Yes, I have read Sapiens. I have read a lot of other things as well, including the critiques of Sapiens and more recent works that blow huge holes in some of his assumptions. A lot moves on in 10+years.
So please do elaborate - what is the murder rate amongst non-contacted indigenous people? Because any contacted indigneous people are tainted by their very contact, and the place that puts them in our "modern" world.
"Also looking at our own past, people were much more violent in early human societies" - you are assuming that people who have had no contact with the modern world are violent because (allegedly) we were more violent in the past. Of course, without patriarchal hierarchies and nation states, they may be less violent that we have ever been. You cannot compare what we have been (or currently are) with them because you don't know what they are like.
"Things like infanticide were thought to be common" - who thought these things? What was their evidence?
You are falling into the trap of having read a couple of Eurocentric books full of suppositions, which are almost impossible to evidence - forensic archaelogy is a fascinating study which changes opinions more often than I change clothes - and whose observations are inextricably overlaid by modern society. Even if they are right about all that, there is no reason to assume they are right to apply those things to an uncontacted Amazonian tribe in 2024.

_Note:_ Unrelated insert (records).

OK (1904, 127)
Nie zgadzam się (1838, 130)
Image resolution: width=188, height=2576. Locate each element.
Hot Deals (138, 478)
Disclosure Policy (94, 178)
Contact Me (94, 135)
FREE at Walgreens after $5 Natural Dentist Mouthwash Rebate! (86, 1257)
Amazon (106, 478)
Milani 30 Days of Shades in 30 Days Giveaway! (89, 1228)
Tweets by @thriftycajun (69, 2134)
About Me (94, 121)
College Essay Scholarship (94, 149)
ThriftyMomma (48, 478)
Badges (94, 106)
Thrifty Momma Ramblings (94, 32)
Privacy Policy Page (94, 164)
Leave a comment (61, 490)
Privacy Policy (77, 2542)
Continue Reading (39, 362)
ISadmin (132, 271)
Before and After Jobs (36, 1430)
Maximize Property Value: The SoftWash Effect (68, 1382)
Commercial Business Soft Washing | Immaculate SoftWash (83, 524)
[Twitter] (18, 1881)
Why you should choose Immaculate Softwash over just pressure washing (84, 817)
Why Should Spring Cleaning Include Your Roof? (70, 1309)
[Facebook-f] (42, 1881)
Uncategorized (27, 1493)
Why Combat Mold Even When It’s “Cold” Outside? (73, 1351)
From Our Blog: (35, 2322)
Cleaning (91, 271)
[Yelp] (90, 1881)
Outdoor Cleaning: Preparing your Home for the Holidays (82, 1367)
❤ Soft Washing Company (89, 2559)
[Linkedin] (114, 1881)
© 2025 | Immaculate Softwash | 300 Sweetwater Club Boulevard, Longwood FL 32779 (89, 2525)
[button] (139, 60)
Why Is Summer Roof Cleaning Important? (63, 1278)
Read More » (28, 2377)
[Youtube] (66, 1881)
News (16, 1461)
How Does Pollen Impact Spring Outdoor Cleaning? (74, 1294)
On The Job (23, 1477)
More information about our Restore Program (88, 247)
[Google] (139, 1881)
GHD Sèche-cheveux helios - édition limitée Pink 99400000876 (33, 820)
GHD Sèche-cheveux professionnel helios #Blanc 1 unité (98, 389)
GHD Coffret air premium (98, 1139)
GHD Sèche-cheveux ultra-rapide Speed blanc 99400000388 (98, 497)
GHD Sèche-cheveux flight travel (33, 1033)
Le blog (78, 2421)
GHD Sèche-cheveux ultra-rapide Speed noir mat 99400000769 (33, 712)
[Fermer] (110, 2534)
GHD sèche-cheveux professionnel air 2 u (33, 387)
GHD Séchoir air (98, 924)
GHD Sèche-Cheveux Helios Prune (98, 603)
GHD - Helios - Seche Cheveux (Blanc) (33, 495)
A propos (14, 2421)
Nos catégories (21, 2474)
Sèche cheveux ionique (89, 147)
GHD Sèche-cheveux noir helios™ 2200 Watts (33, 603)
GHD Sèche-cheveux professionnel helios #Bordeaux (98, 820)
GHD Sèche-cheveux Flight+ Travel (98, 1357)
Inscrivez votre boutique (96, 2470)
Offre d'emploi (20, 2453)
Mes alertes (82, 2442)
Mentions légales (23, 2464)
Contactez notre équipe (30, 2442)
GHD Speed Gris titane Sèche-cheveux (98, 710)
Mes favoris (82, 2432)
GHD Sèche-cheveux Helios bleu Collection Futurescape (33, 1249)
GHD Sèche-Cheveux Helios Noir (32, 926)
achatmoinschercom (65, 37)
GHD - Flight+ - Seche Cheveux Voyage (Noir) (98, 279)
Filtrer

It is arrogant to assume that abuse and violence are common amongst people that we know absolutely nothing about; and in fact many tribes in the Americas had sophisticated social structures, complex systems of social justice that dealt with violence (often in ways better than Europe ever has), matriarchal sytems of organisation and many other benefits. Native Americans were not the savages settlers and Europeans would like to portray them. The fact that we might have been pretty savage in our past - in some ways still are - does not mean that is the natural way in which human society must develop and evolve.